> _Exercise brief_
Lines with the word "agent" in them are the ones to copy from the records.

------------------------------------------------------------------------

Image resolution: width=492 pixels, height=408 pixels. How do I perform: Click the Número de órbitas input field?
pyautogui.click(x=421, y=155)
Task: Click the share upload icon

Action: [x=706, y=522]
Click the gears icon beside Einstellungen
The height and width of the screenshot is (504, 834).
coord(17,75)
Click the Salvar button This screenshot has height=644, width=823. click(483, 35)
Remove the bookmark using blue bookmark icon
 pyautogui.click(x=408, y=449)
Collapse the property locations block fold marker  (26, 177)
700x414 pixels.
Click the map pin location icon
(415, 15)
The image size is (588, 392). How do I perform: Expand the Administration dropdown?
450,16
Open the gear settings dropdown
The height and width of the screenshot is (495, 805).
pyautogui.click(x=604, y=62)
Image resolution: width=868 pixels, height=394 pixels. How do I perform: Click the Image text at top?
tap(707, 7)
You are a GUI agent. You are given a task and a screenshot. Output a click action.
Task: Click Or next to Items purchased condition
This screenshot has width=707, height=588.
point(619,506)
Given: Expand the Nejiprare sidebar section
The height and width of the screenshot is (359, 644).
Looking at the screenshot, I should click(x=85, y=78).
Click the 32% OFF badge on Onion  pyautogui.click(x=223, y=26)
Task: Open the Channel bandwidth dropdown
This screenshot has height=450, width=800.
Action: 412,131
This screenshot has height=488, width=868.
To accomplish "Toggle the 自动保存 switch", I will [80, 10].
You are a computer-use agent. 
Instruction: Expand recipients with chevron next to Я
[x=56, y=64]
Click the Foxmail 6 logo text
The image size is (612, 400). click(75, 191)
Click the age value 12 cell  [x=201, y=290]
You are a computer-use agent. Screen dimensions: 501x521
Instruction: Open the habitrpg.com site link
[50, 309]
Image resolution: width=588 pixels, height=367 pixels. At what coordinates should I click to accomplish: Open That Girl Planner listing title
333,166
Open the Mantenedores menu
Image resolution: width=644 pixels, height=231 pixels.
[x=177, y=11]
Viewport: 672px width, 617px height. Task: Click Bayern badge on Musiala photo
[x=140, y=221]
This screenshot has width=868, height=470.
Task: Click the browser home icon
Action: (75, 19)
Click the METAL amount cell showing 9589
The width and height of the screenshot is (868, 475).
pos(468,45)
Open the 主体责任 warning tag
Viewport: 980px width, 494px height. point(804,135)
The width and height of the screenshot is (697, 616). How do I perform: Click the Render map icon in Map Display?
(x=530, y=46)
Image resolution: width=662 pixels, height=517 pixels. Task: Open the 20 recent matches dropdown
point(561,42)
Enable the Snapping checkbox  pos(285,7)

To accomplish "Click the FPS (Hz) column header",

------------------------------------------------------------------------

> _Response area_
You are a GUI agent. You are given a task and a screenshot. Output a click action.
You are a computer-use agent. 
You are a computer-use agent. Screen dimensions: 501x521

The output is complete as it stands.